W Buczy pod Kijowem dokonani makabrycznych odkryć. Rosjanie, którzy kontrolowali ten region do kwietnia, dopuścili się okrutnej masakry ludności cywilnej. W Buczy odkryto masowe groby, w których ofiary miały związane ręce, a zabite zostały poprzez strzały w głowę. Przerażające nagrania i zdjęcia z Buczy ujrzały światło dzienne. Sytuacja na Ukrainie jest dramatyczna, a agresorzy nie oszczędzali nawet małych dzieci! Nie tylko w Buczy dochodziło do przerażających wydarzeń. Jak przyznała ukraińska rzeczniczka praw człowieka Ludmyła Denisowa: - W Irpieniu znaleziono ciała dzieci poniżej 10 roku życia ze śladami gwałtu i tortur - napisała we wtorek 5.04.2022 na Facebooku. W rozmowie z TVN24 głos zabrał reporter "Superwizjera" Michał Przedlacki , który rozmawiał ze świadkami paskudnych zbrodni. W "Faktach po Faktach" relacjonował: - Rozmawiałem z jedną z osób, którym udało się wydostać z Buczy. Powiedziała mi, że wojsko rosyjskie przetrzymuje grupę co najmniej kilkudziesięciu dzieci w podziemiach dużego przedszkola w centrum miasta - opowiadał. I dodał, co potwierdził w kilku źródłach, że Rosjanie przetrzymywali dzieci jako zakładników, by chronić się przed ostrzałem strony ukraińskiej.

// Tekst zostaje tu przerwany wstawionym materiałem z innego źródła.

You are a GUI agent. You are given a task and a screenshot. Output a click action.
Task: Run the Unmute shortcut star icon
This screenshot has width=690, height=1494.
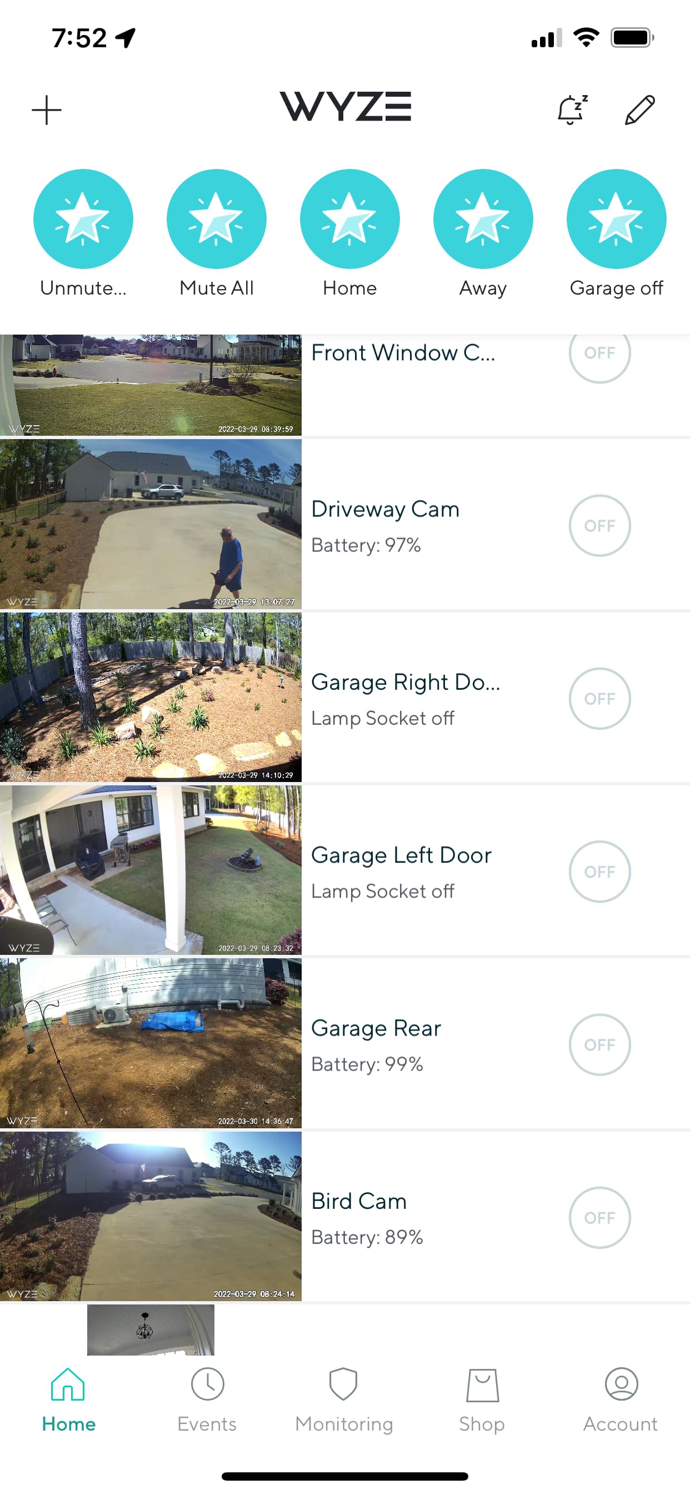pos(83,219)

O Buczy reporter TVN zaś mówił: - Potwierdzały się informacje o kilkudziesięciu osobach, małych dzieciach, przetrzymywanych ze związanymi rękami w podziemiach przedszkola przez rosyjskich bydlaków. Niektóre miały przestrzelone nogi po to, żeby nie mogły uciec - opowiadał o dramatycznych wydarzeniach Przedlacki.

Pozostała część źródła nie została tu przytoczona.